岩や海の間にコンクリートで作られた小さな水平面があることで、荒々しい岩場で怪我をしないかと足下に向いていた意識が青い空に向かうことができた。それと同時に心の中の世界観がガラッと変わったのを覚えている。地平線が見える無限に広い自然の中で少しだけ許された人間の居場所の様にも感じ「縮尺に支配されない建築の尊い感覚」を抱いた。
 ■建築家コラム 第33回ゲスト 「長谷川 欣則」 拡大写真 


この2つの思い出のなかで感じた些細な感覚はなぜか設計をしている中でよく思い出す。
きっかけになった小さな水平が人間の手で作られていなかったらきっとそうにはならなかったと思う。

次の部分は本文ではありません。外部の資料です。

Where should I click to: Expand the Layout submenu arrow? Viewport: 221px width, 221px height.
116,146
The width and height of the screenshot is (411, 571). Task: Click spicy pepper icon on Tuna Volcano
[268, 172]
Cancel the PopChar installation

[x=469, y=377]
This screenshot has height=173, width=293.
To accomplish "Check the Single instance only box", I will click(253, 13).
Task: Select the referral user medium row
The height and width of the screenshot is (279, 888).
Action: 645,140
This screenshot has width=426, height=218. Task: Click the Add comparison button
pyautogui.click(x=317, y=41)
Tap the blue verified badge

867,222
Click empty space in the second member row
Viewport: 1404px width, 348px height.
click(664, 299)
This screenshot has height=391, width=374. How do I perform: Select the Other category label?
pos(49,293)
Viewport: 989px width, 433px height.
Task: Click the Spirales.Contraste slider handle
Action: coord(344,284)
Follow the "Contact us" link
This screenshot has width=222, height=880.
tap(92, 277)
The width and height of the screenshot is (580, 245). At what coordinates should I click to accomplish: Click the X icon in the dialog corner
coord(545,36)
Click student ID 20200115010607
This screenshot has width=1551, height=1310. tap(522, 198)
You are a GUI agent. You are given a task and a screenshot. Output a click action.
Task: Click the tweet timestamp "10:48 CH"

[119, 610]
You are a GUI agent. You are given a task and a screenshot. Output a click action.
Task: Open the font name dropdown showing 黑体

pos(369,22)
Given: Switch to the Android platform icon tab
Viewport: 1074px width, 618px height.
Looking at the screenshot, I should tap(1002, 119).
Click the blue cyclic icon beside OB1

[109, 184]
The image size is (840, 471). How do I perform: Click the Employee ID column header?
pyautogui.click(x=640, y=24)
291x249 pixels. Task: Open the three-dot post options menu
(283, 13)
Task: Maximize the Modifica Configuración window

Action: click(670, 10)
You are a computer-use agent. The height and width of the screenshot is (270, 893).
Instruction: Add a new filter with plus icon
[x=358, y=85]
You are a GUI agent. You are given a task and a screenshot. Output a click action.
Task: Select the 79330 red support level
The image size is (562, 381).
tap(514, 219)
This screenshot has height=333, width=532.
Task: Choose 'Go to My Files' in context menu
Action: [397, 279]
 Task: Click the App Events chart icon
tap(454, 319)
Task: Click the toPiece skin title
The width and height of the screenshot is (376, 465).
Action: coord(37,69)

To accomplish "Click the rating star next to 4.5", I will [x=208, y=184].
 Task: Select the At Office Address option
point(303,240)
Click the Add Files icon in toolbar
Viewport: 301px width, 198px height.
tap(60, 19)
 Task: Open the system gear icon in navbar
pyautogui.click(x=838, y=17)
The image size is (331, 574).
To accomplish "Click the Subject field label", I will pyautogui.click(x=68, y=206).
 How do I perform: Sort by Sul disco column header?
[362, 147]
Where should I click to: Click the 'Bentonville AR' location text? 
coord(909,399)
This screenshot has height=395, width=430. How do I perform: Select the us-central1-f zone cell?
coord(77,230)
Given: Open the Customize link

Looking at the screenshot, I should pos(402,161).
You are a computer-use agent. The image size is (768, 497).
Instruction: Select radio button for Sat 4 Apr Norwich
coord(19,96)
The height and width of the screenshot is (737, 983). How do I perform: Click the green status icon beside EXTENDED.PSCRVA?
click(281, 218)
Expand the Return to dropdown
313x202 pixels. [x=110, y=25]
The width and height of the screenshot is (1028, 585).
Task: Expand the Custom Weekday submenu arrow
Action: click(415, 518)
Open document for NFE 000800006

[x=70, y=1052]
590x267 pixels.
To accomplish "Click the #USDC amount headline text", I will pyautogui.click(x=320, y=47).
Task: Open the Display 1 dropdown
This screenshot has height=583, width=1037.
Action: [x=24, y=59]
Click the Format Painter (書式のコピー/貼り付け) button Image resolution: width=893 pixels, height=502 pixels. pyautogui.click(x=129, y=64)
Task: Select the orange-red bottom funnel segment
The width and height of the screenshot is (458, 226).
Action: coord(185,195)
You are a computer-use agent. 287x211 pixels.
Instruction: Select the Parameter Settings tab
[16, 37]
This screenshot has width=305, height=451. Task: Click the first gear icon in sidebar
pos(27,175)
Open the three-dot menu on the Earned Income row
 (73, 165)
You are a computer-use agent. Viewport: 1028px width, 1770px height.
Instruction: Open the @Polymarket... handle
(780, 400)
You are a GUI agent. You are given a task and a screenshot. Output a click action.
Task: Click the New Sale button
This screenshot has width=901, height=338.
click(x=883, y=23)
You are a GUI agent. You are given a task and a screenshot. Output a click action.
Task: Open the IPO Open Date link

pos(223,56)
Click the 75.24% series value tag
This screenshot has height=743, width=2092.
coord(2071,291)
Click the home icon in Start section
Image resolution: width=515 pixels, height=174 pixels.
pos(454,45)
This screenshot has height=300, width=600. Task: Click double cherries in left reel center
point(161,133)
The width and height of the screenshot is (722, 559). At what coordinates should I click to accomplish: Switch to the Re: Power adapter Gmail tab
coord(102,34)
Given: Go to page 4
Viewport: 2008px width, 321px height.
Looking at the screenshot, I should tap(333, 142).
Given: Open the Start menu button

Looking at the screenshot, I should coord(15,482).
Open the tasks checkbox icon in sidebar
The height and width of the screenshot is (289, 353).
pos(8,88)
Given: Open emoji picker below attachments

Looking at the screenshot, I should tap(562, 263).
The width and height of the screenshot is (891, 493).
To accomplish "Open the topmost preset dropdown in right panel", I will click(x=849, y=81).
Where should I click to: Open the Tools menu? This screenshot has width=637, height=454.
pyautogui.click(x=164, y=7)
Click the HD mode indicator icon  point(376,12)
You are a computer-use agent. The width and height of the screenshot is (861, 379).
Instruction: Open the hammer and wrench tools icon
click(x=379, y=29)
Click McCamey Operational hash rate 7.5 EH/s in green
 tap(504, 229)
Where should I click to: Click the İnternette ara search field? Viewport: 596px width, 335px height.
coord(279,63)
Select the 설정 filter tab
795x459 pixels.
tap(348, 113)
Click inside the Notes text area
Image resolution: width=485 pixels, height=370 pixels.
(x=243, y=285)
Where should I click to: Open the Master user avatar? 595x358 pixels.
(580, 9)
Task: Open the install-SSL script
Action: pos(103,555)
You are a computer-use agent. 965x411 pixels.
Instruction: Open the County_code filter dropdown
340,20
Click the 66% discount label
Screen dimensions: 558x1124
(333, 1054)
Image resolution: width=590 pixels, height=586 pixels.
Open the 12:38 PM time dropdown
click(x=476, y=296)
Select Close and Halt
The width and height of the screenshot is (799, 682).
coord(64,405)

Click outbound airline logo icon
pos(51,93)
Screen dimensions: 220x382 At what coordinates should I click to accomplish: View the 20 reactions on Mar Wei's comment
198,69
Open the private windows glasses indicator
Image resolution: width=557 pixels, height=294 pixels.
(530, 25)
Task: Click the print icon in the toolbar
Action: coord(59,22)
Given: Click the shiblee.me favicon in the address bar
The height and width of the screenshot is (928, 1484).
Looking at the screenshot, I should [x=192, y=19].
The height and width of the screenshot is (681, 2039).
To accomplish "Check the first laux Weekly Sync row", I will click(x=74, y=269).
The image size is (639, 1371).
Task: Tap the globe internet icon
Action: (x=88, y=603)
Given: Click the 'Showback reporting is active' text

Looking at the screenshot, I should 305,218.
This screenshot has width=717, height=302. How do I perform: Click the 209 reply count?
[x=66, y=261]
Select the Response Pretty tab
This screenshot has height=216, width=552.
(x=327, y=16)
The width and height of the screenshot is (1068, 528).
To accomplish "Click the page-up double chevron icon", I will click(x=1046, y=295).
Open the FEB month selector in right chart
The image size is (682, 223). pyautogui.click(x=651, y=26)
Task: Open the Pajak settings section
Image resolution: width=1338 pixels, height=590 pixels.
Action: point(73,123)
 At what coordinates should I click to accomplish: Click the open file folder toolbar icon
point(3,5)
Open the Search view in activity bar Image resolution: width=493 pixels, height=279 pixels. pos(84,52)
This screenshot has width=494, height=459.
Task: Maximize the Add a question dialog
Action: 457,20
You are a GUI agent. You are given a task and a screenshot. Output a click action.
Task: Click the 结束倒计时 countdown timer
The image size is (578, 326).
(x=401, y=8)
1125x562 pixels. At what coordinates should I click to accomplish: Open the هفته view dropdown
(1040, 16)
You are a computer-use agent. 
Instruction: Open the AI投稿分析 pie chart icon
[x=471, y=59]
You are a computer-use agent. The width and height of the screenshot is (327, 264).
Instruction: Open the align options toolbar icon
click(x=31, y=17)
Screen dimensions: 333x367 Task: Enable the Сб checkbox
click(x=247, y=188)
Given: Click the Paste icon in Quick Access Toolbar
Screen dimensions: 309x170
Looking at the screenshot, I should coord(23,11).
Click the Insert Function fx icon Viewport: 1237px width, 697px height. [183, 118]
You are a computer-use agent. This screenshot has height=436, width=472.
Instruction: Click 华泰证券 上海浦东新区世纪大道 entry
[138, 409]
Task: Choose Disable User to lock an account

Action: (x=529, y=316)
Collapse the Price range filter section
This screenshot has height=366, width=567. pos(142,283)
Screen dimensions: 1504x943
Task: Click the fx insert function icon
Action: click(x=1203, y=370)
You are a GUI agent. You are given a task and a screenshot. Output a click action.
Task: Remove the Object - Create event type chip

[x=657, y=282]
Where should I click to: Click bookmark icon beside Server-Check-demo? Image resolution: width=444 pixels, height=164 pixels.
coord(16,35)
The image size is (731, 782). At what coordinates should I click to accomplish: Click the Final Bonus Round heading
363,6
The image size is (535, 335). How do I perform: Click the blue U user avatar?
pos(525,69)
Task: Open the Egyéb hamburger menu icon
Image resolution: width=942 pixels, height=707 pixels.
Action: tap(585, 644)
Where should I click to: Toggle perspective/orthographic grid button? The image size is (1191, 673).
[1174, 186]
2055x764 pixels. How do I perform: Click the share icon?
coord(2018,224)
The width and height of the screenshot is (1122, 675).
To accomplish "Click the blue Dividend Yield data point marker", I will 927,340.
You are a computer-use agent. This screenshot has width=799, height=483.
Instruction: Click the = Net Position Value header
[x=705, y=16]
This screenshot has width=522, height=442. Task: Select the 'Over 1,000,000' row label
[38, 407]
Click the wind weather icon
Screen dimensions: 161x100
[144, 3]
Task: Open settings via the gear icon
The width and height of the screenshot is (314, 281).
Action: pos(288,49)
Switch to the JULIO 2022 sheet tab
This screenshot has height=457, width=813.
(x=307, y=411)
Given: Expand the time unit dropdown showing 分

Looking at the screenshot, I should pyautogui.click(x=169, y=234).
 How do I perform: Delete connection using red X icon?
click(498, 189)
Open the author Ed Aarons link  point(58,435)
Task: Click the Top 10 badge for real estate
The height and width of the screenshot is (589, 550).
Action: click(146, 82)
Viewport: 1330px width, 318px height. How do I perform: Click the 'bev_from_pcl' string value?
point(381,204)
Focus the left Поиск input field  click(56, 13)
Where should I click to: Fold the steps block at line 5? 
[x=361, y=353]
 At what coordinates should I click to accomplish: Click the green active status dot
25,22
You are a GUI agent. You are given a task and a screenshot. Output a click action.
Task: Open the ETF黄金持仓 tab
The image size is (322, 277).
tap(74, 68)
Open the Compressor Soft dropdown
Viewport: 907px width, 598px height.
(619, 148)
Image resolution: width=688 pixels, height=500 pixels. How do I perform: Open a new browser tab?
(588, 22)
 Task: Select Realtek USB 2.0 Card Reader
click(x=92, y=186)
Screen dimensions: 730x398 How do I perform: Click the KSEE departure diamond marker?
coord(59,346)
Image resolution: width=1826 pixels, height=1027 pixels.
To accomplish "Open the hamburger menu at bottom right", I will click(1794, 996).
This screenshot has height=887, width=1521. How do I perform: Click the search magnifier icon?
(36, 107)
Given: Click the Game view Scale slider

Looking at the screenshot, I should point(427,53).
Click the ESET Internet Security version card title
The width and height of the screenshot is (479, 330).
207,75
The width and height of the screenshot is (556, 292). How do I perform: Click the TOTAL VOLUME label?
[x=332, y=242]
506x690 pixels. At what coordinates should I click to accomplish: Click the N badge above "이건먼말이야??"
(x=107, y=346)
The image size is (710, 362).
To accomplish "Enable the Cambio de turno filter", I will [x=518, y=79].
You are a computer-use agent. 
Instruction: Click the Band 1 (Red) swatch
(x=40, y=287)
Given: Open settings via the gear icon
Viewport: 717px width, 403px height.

狙ってなのか偶然なのかはわからないが、そこには人間らしく冷静になれる場所があった。
設計の何につながるかはわからないが大切な感覚であるのは確かなので忘れたくないと思っているし忘れないために建築をやっている様な気もする。
設計する建築の床が成熟して、この小さな水平にわずかにでも近づけたら嬉しいものである。



長谷川さん、ありがとうございました。
建築は水平な場所を作っていく作業とも言えますので、山と海の水平な床で体験した感覚が時々思い出されるのかもしれませんね。

これからもますますのご活躍をお祈りしております。どうもありがとうございました。